Upland-Lowland Continuum: The Kemena Riverine Community in Northern Sarawak, Malaysia
Noboru Ishikawa, Kyoto University, Japan

The Kemena basin society in northern Sarawak is conceptualized as a unitary social field in time and space, constituting an organic whole penetrated, connected, and structured by a major stream axis as well as a number of tributaries connecting upland and lowland. Such ariverine location is important to understand the essential nature of Bornean hybrid communities. Scant attention, however, has been given to it in the ethnography of Borneo, as researchers have been more concerned with the study of a single village community, an ethnic group, or a specific ecological niche. The paper attempts to reformulate the unit of analysis to better comprehend the dynamics of Bornean society by shifting its analytical reference away from closed units and expand it both in time and space as well as beyond boundaries among geosphere, biosphere, and human habitat.

Peranakan in the Malay World: Fine-Tuner of Nationality and Ethnicity
Hiroyuki Yamamoto, Kyoto University, Japan

In Malay language, the hybrid of foreign father and local mother is generally termed peranakan.
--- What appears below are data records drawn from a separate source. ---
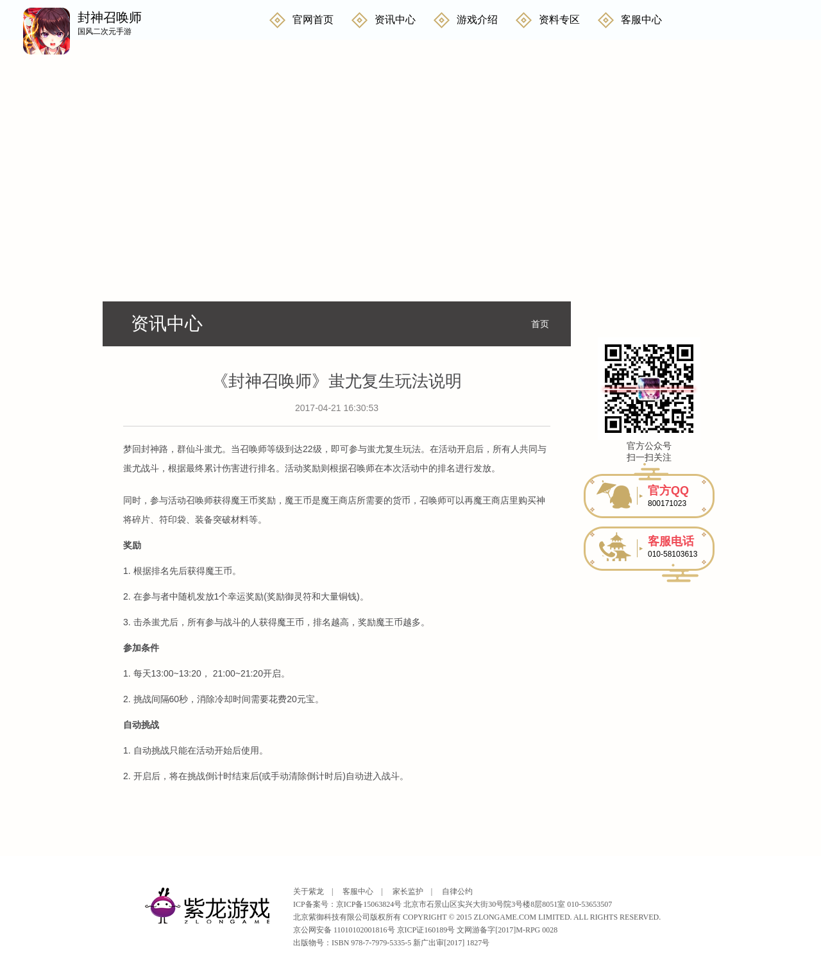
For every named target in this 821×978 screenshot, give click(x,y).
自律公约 (457, 891)
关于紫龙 (308, 891)
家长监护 (408, 891)
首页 (540, 324)
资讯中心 (395, 19)
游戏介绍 (477, 19)
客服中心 (641, 19)
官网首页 (313, 19)
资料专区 (559, 19)
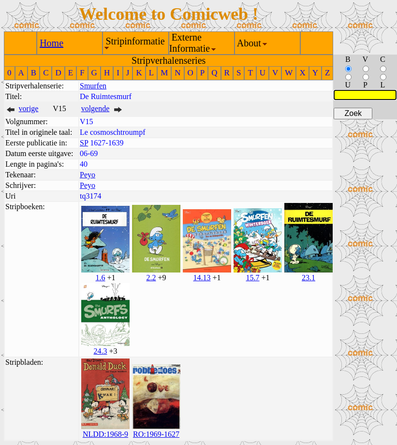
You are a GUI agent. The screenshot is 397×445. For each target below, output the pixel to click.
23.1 (308, 277)
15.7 (252, 277)
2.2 (151, 277)
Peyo (87, 175)
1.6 (100, 277)
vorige (29, 108)
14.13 (201, 277)
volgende (95, 108)
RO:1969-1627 (156, 434)
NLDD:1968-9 (105, 434)
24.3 (100, 351)
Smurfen (93, 86)
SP (84, 143)
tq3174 (90, 196)
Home (51, 43)
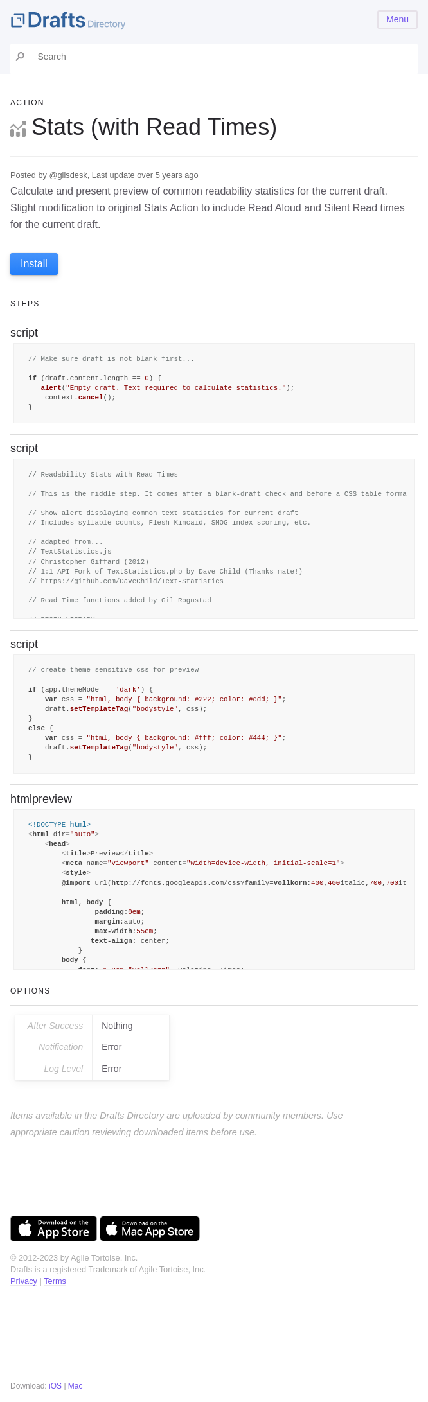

Peranakan were at one time excluded from the local community for being “unpure” mixed-bloods but over time, there was an ebb and flow that gradually accepted this group. The significance of peranakan in the development of people-grouping concepts does not lie only in their multi-culturalism, but in the fact that peranakan have been known to inspire a certain fine tuning, or restructuring, of the entire social order. Peranakan can be interpreted to be either local-born or of mixed-blood, depending on the context in which a peranakan is placed. Sometimes peranakan feigned local-born peranakan – thereby being treated as equals by the locals who were not aware of their true ancestral backgrounds. In projecting themselves in such a way, peranakan often took on regional names or other general terms for their new collective identity, which did not necessarily relate to any of the existing local community. Although these ideas were not directly dealt with by the mainstream, in having to respond to such situations, the mainstream had to make its own adjustments – triggering a restructuring of the social order that by nature included the whole society.